No, the only inputs accepted in Model Studio are datasets. To achieve a similar result to using an object input, you can use the object's backing datasource as an input.

Why are my modeling objective evaluation results showing my model as 100% accurate?

The default binary classification and regression evaluators operate under the assumption that the output dataset will contain both the target and predicted column when running inference over the input dataset. However, Model Studio trainers default to setting the prediction column name to the target column name, which will overwrite the target column during the evaluation inference job and produce a dataset that does not adhere to the evaluator's assumption.
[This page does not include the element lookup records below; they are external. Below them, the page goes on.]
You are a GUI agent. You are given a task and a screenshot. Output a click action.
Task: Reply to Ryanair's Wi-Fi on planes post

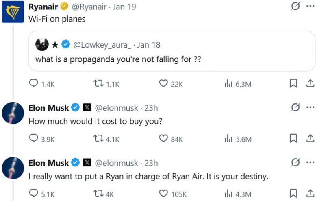[33, 84]
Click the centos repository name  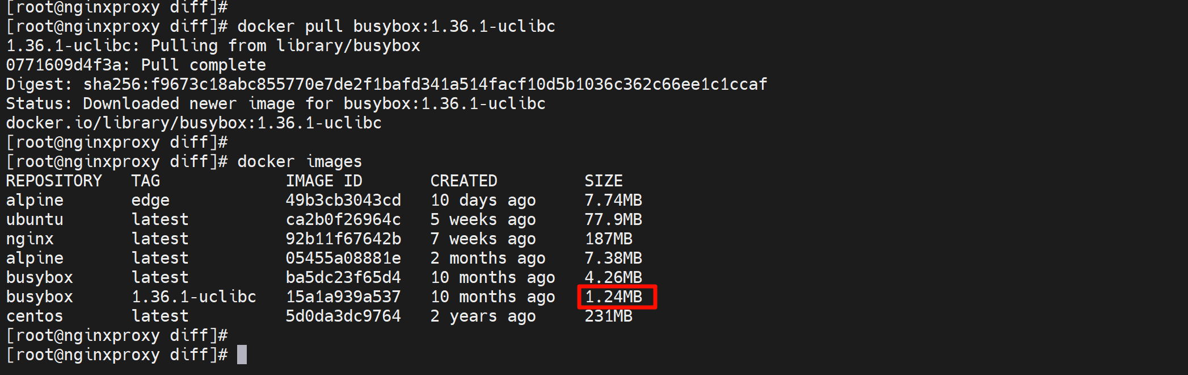tap(35, 316)
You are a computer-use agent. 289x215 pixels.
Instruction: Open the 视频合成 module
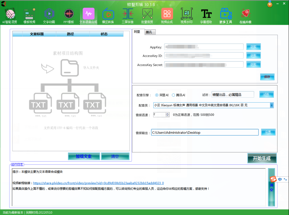[x=167, y=15]
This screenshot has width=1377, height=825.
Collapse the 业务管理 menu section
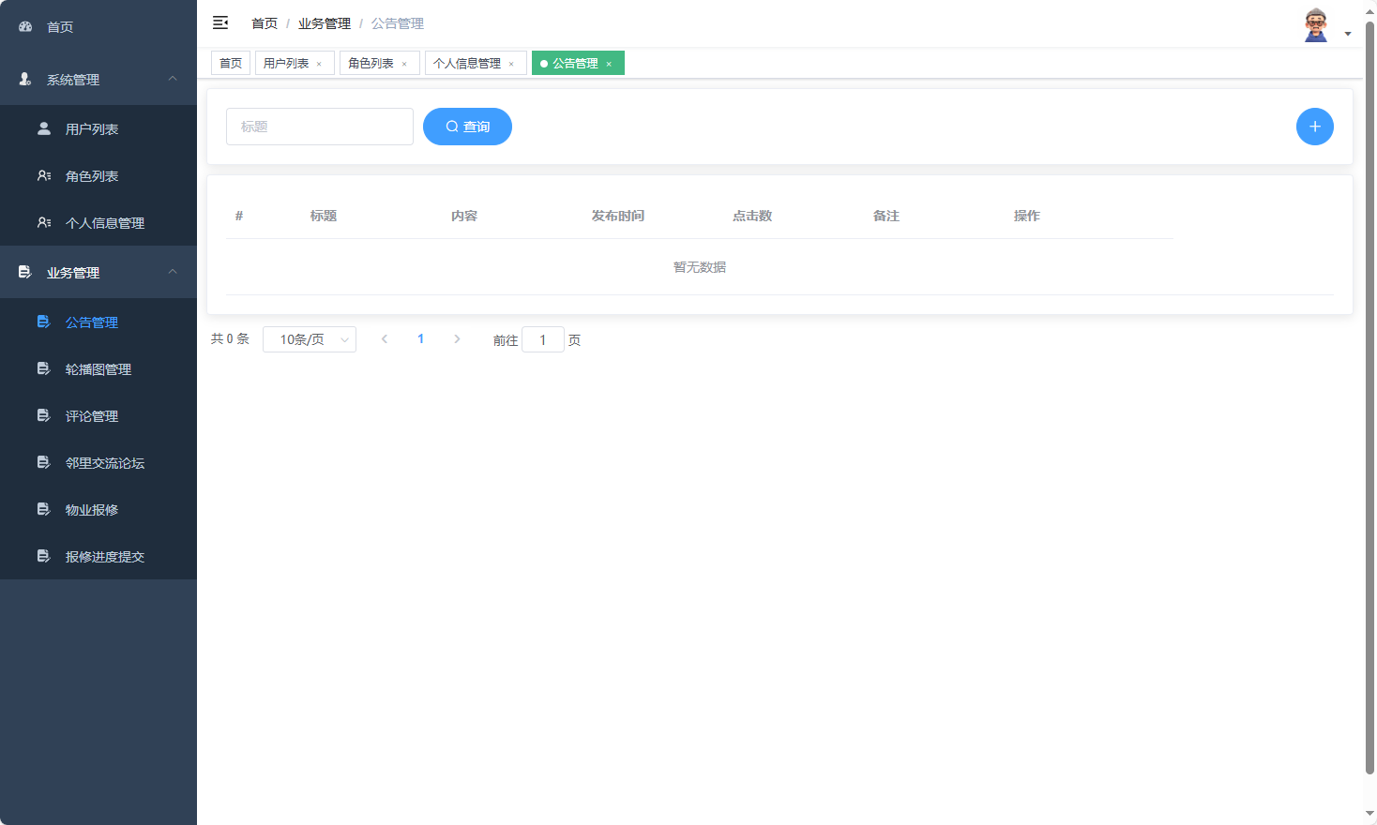(x=172, y=272)
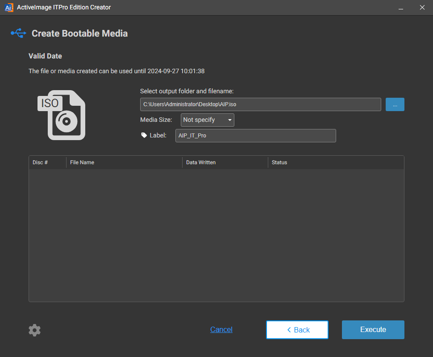Browse for output folder with the '...' button
Viewport: 433px width, 357px height.
coord(395,104)
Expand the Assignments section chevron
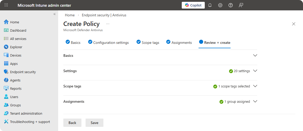The image size is (303, 131). tap(255, 101)
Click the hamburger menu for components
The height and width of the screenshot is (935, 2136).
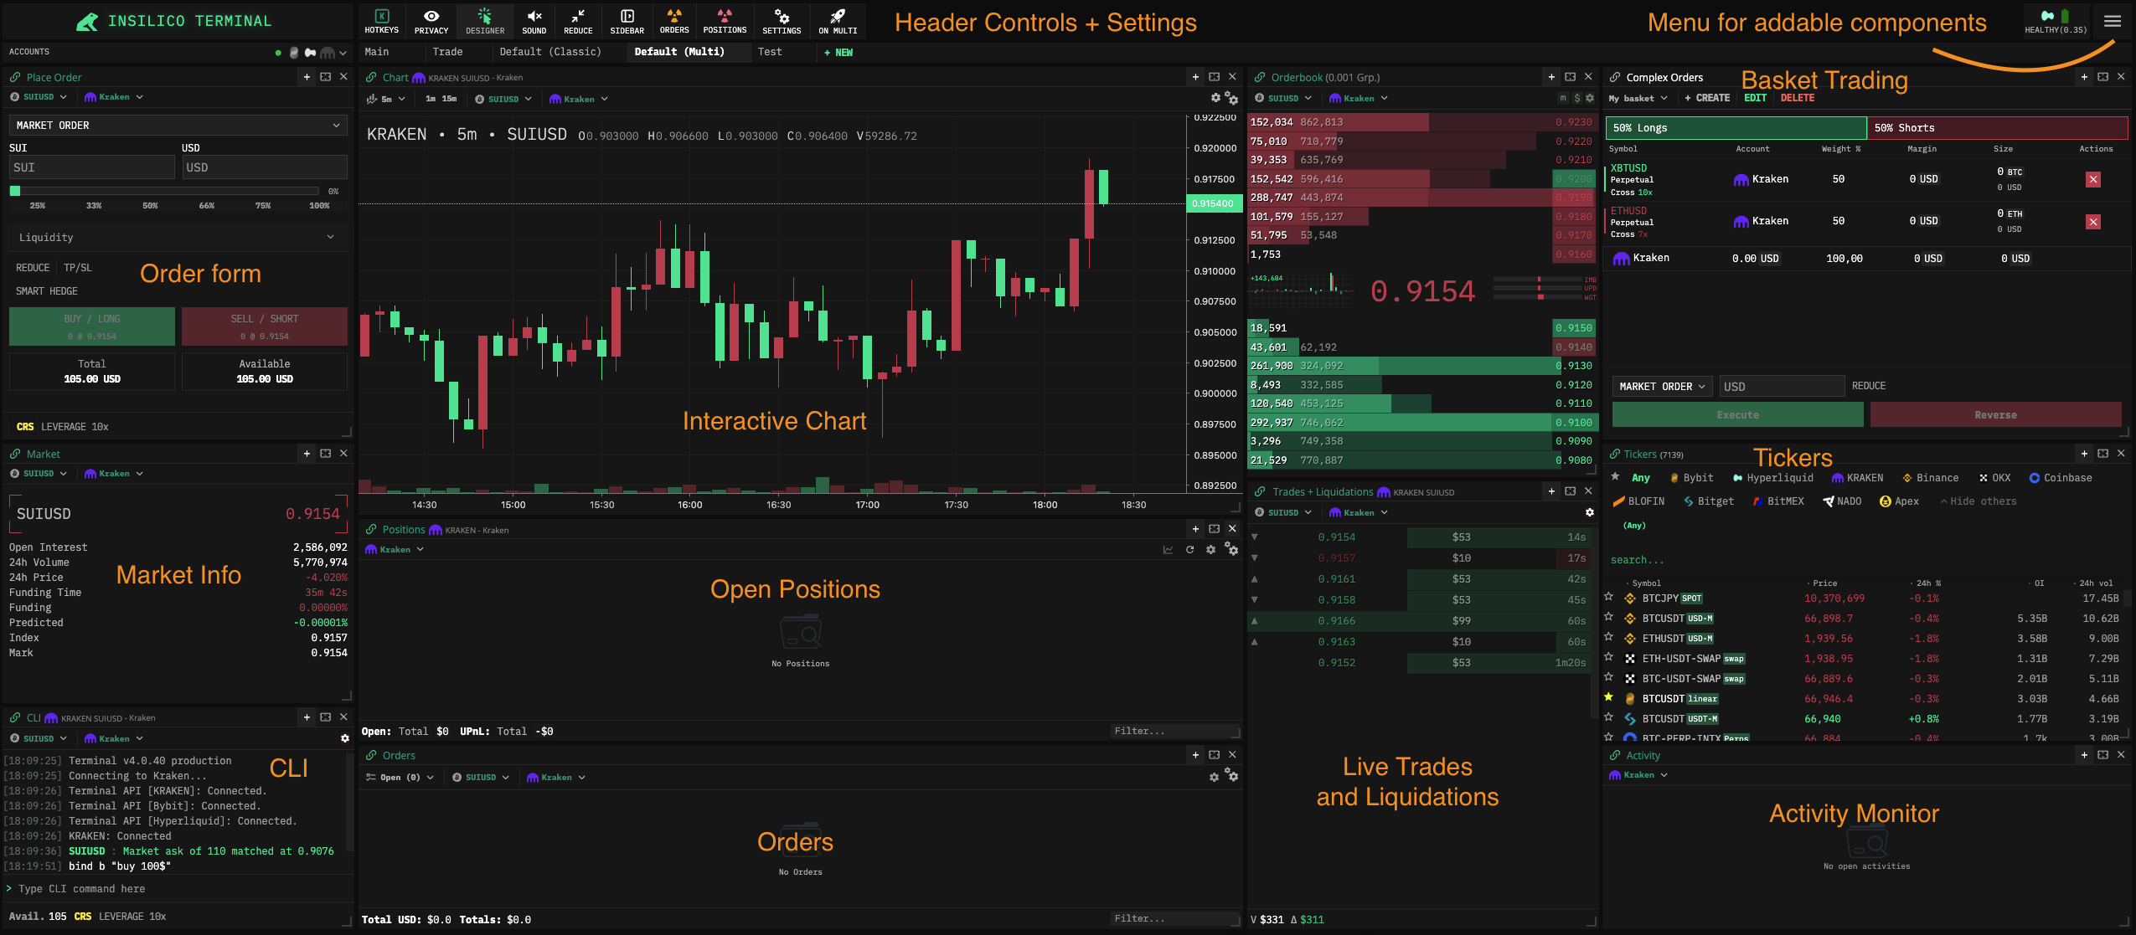click(x=2113, y=22)
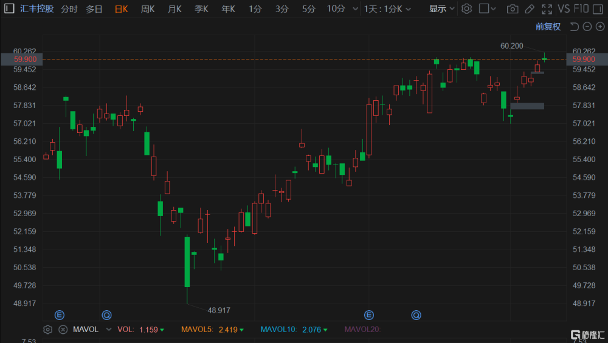Zoom in on the chart with the plus icon
608x343 pixels.
tap(600, 26)
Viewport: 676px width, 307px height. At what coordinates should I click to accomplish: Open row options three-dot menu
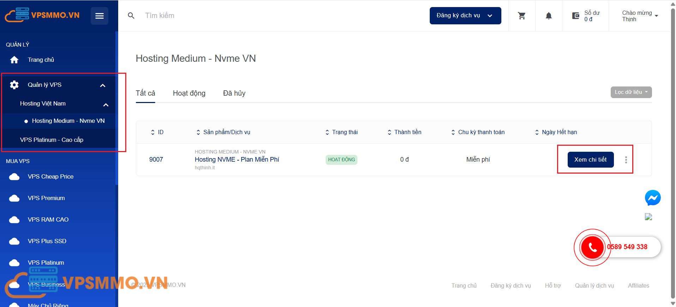pos(626,160)
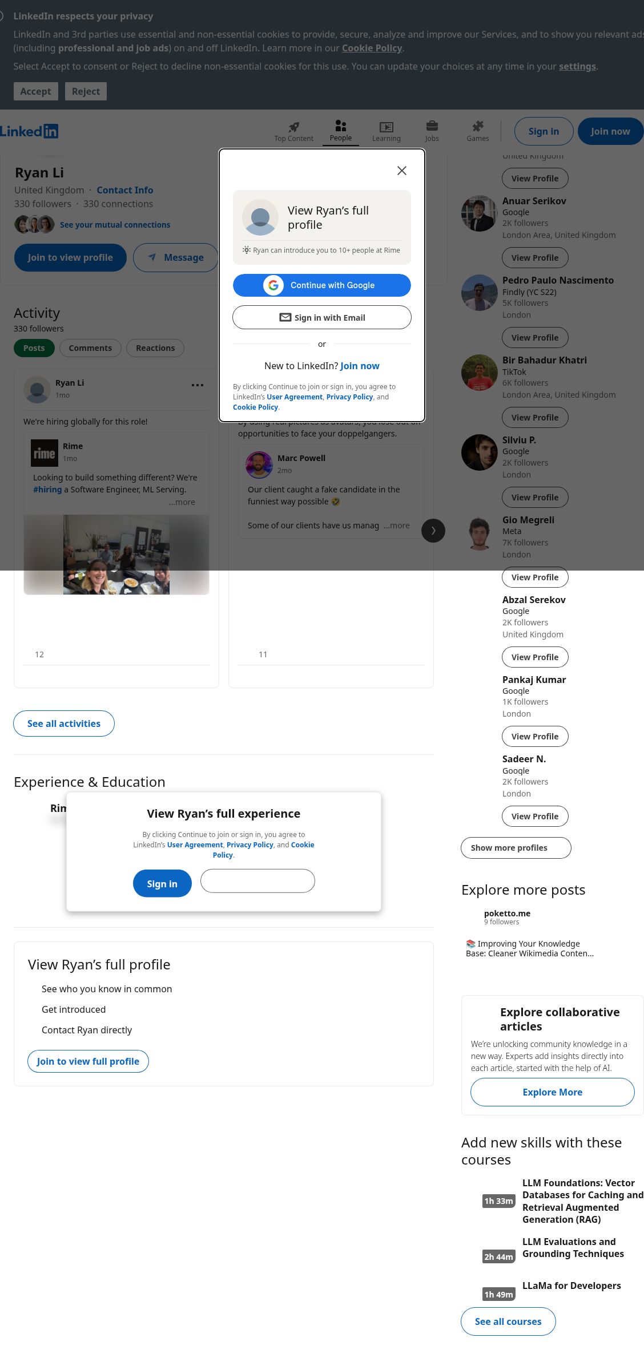This screenshot has width=644, height=1354.
Task: Open Ryan Li's Contact Info link
Action: point(125,190)
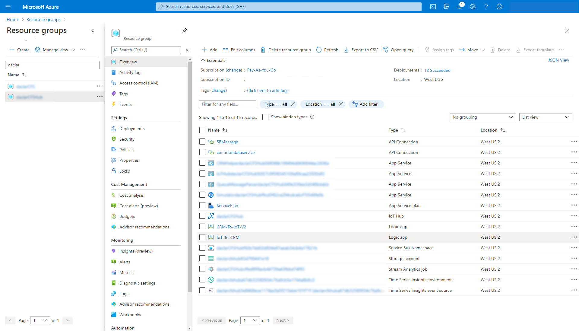This screenshot has height=331, width=579.
Task: Select the Activity log menu item
Action: pyautogui.click(x=130, y=72)
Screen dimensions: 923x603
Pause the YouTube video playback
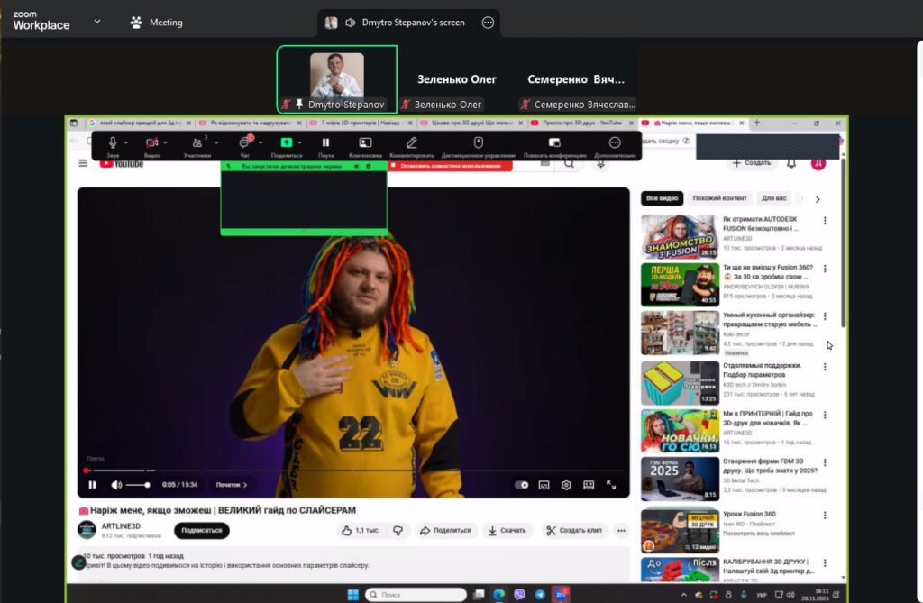pyautogui.click(x=92, y=485)
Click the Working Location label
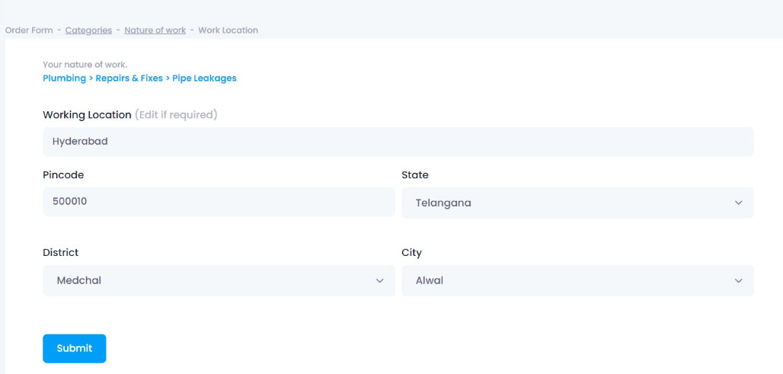 coord(87,115)
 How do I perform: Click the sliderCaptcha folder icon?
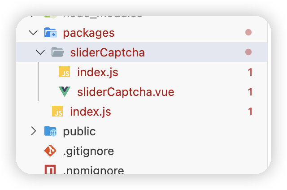tap(57, 52)
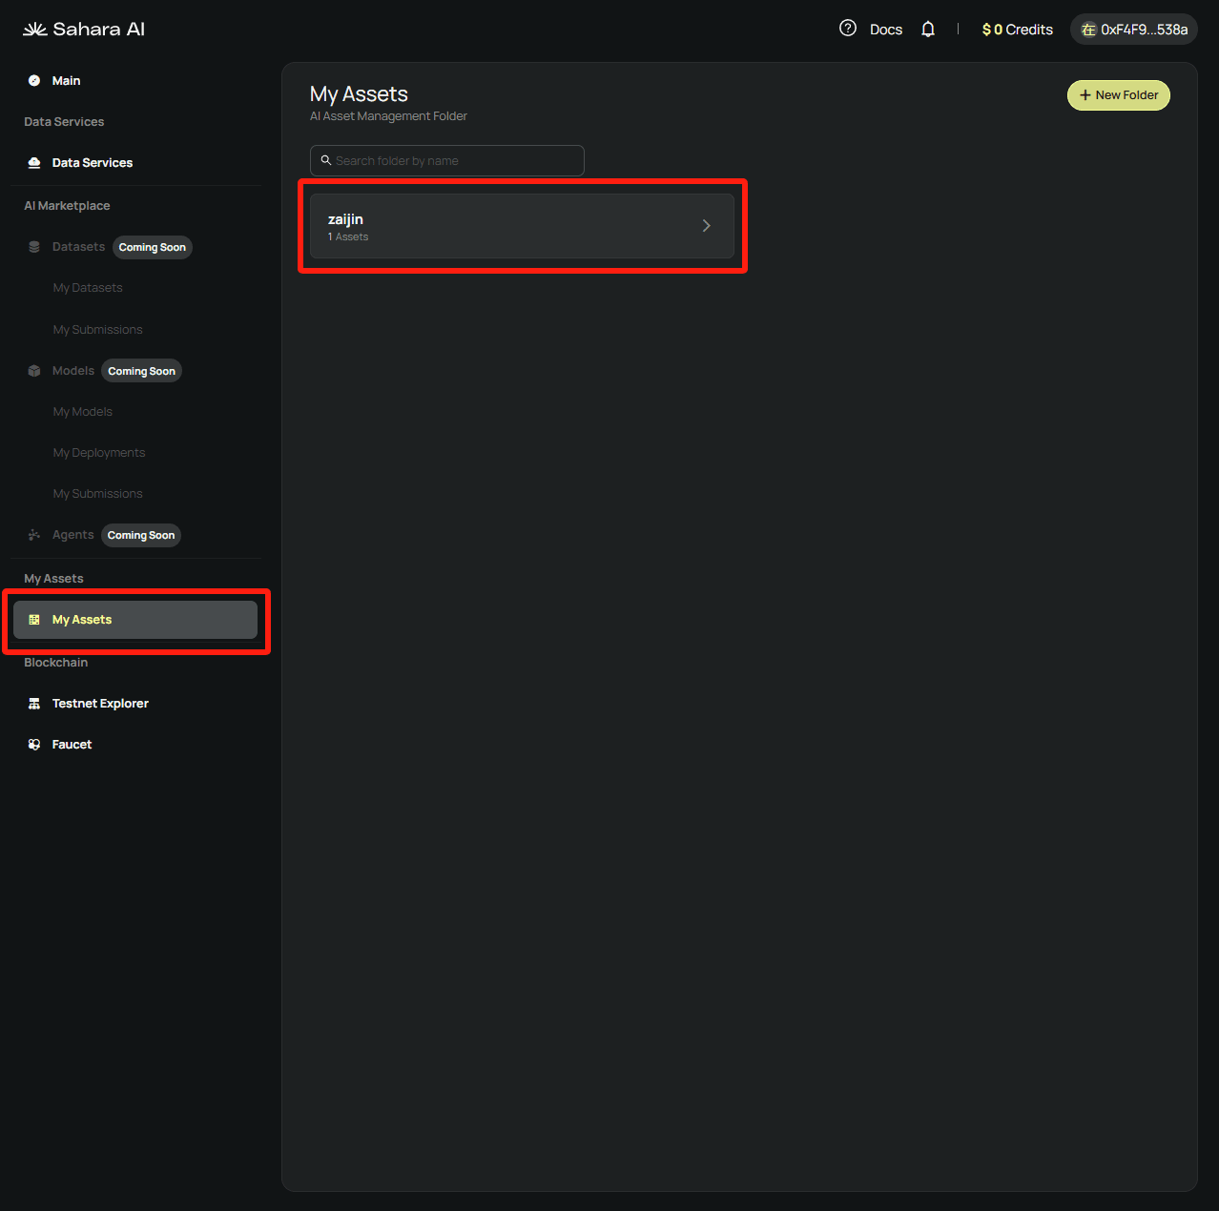Open the Docs link
This screenshot has width=1219, height=1211.
click(x=885, y=30)
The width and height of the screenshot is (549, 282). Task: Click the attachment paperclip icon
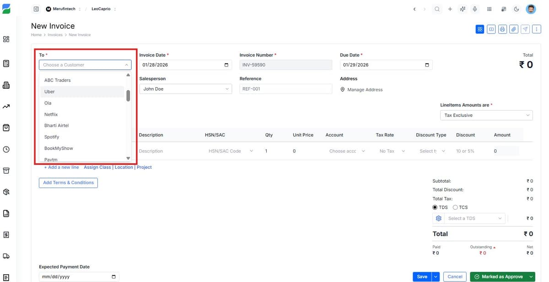click(514, 29)
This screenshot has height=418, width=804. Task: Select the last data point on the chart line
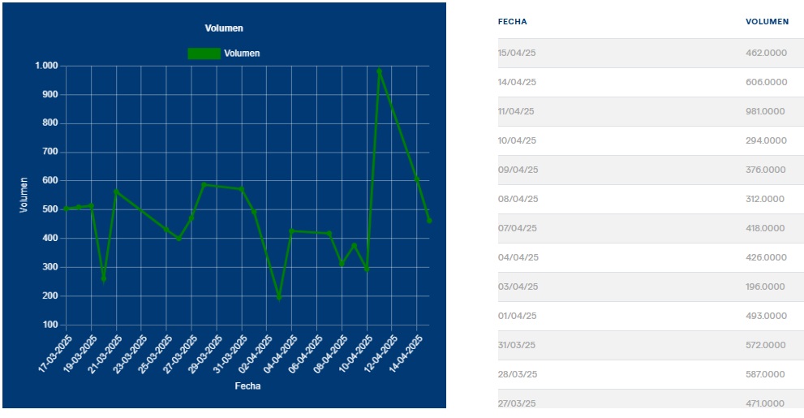point(429,221)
To fix this, you can override the prediction column name in the model studio configuration. Manually set a prediction column name that is different from the target column name so the model does not overwrite it.


中文翻译

常见问题解答

我能否在Model Studio中使用对象(Object)或媒体集(Media Set)作为输入?

不可以,Model Studio仅接受数据集(Dataset)作为输入。如需实现与使用对象输入类似的效果,您可以使用该对象的底层数据源(Backing Datasource)作为输入。

为什么我的建模目标评估结果显示模型准确率为100%?

默认的二元分类回归评估器(Evaluator)在运行推理时,会假设输出数据集同时包含目标列(Target Column)和预测列(Predicted Column)。然而,Model Studio的训练器(Trainer)默认将预测列名称设置为与目标列名称相同,这会导致在评估推理作业中覆盖目标列,从而生成不符合评估器假设的数据集。

要解决此问题,您可以在Model Studio配置中覆盖预测列名称。手动设置一个与目标列名称不同的预测列名称,这样模型就不会覆盖目标列。